Recorders: This worked for me!

I  have been trying different ways to get more one on one time with students who are learning to play recorder.  We all know how it is to listen to 25 recorders at once, especially when they are first beginning 😀 So, I decided I need to do something.  I also believe it is important for students to know how to read the notes on the treble clef.  Well, I think I have found the way! I begin my class with a simple warm up (2 min tops) to get everyone playing.  Then we break off in groups!  I usually have four groups going at once!  When I first began doing this I thought, “I really hope this doesn’t back fire!”  and so far it hasn’t! My four stations:  1. playing recorder with me 2. Musician of the month 3. Worksheets 4. treble clef twister.

I will explain these further along, but first (How do you do all this and not lose track of time?) I keep track of time with an online stop watch.  There are a ton of them out there, so just google and choose the one you like the best! Or you could by a kitchen timer.  I put my laptop at the table with the worksheets. I choose one person out of each group who I can trust and let them operate it.  I have been splitting my class into 5 min. segments.

Now, to the activities!  First there is playing recorder with me.  That is pretty self-explanatory.  I usually have a song that the class is working on.   I put it up with the projector and we practice playing it.  This gives me time to work with 5 or 6 students at a time.  I can work on the common problems of students not covering wholes, blowing to hard, etc…

The second activity is Musician(s)/composer(s) of the month.  I have a bulletin board with posters and articles of different musicians.  When the group goes to this station, they are to read about the musician and write one fact (and it can’t be the same as their neighbor).  They write this on one sheet of paper, so I should have 5 or 6 facts per group.

Activity number three: Worksheets.  This is often their least favorite (which is why I put the clock here, they love the clock), but it is a way that I can individually assess.  I have them do worksheets that involve counting rhythms, writing note names, musical terms etc… Here are some great websites for free worksheets:

Lastly, Treble Clef twister!  I learned this game from an old band director and thought it was awesome!  Here is how it works:  You need some type of tape (duct tape, painters tape, etc..)  This is used to make the GIANT staff on the floor.
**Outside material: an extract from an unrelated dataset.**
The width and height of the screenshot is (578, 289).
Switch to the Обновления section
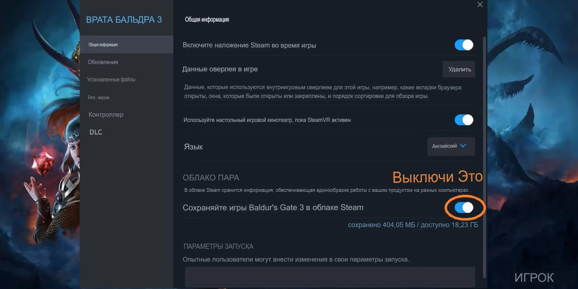(x=103, y=62)
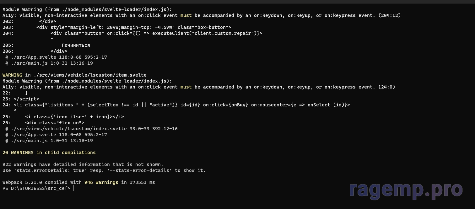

You will also need a square piece of card board and a round fastener.  This is to make the spinner.  Once you have made everything then you play, just as you are to play twister!  It’s a simple game.  Choose one person to be the spinner and the other people play.  (Of course, make sure to choose a different spinner person every week so everyone gets a chance to play)  This section tends to get a little noisy so to make it more difficult I make it “Silent” twister.  If you talk or fall you are out! Once they are out they come and join group one in making music on the recorder.

Now, just to let you know I did not start all these groups at once!  I began slowly by have two groups, then built it up to four groups.  It took about two months to have everything going at once and I am still working on a few classes.  If you decide to try it out, please let me know how it works for you.  Also, if you have any other great ideas please share them!


One response

  1. I knew Music Note Twister would show up again someday!!!! 🙂 Love it!